Imamović was also appointed as a member of Serbia's delegation to the Parliamentary Assembly of the Council of Europe (PACE) on 25 January 2021. In the PACE, he was a full member of social affairs committee (Note: Formally known as the Committee on Social Affairs, Health, and Sustainable Development.) and the migration committee. (Note: Formally known as the Committee on Migration, Refugees, and Displaced Persons.) He did not serve with any assembly grouping.

=====2022 election and after=====
Imamović again appeared in the lead position on the SDA's list in the 2022 Serbian parliamentary election and was re-elected when the list won two seats. After the election, the SDA became part of an assembly group called European Regions that also included delegates from Vojvodina and from Serbia's Albanian community. Imamović was the group's deputy leader. The group ceased to exist when one of its members, Tomislav Žigmanov, was appointed as a minister in the Serbian government. The SDA delegates did not serve with any assembly group after this time.

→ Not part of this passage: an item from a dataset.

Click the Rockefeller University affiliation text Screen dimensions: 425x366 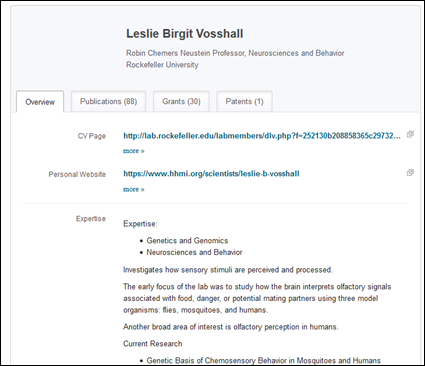point(162,65)
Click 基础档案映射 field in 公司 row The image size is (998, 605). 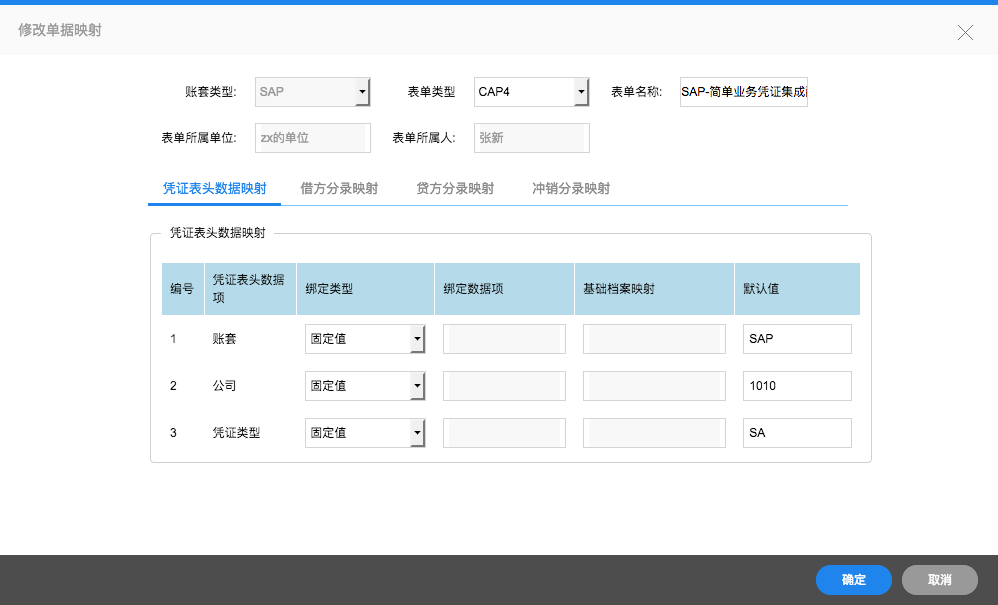click(654, 386)
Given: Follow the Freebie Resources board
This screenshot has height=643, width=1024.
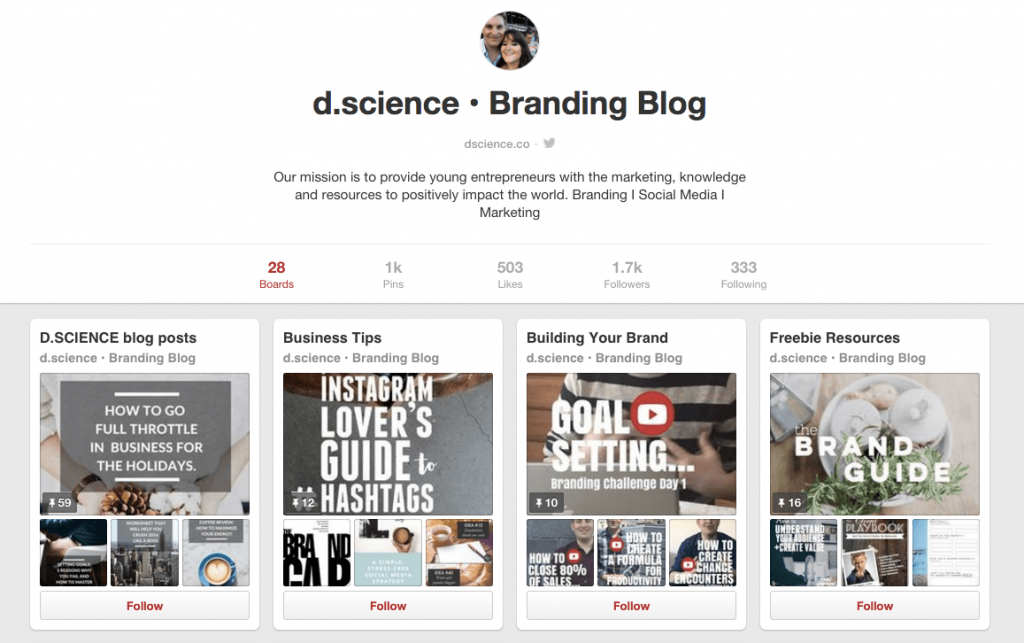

In the 2022–24 term, Imamović was a member of the environmental protection committee, a deputy member of the health and family committee, a member of Serbia's delegation to the South-East European Cooperation Process parliamentary assembly, and a member of the parliamentary friendship groups with Albania, Austria, Azerbaijan, Belgium, Bosnia and Herzegovina, Croatia, France, Germany, Indonesia, Montenegro, Norway, Palestine, Slovenia, Spain, Switzerland, Turkey, Ukraine, the United Kingdom, and the United States. His term in the PACE ended on 9 October 2022.

Imamović met with Albin Kurti again in February 2023, as part of a SDA–PDD delegation that called for reciprocity of rights between the Kosovo Serb community and Bosniaks and Albanians living in Serbia.

Excluding the period from 2012 to 2014, Imamović was an opposition member for his entire tenure in the Serbian national assembly.

====Municipal politics====
Imamović led the SDA's list for the Novi Pazar city assembly in the 2016 Serbian local elections and was elected when the list won eleven mandates. He resigned his seat on 27 June 2016. He appeared in the second position on the party's list for the 2020 local elections and was again elected when the list won nine seats. On this occasion, he resigned on 6 August 2021.

===Departure from the SDA===
Imamović resigned from the SDA on 22 October 2023. His decision drew attention to ongoing divisions in the party; it was noted in the Serbian media that a pro-Albanian faction of the SDA had recently seen its influence diminish and that Imamović's departure from the party was prompted and prefigured by a split in the Party of Democratic Action of Bosnia and Herzegovia. Imamović initially said that he would lead an independent list in the 2023 Serbian parliamentary election, and rumours circulated that he would join forces with former Justice and Reconciliation Party (SPP) member Jahja Fehratović. He later changed his position and said that he would not be a candidate but would create a new political movement after the election. The SDA reported that Imamović resigned his assembly mandate when he resigned from the party; if so, this was not recognized by the national assembly, which considers that he remained a member until the new parliament convened in February 2024.

Despite having left the SDA, Imamović endorsed the party's list in Tutin for the 2024 Serbian local elections.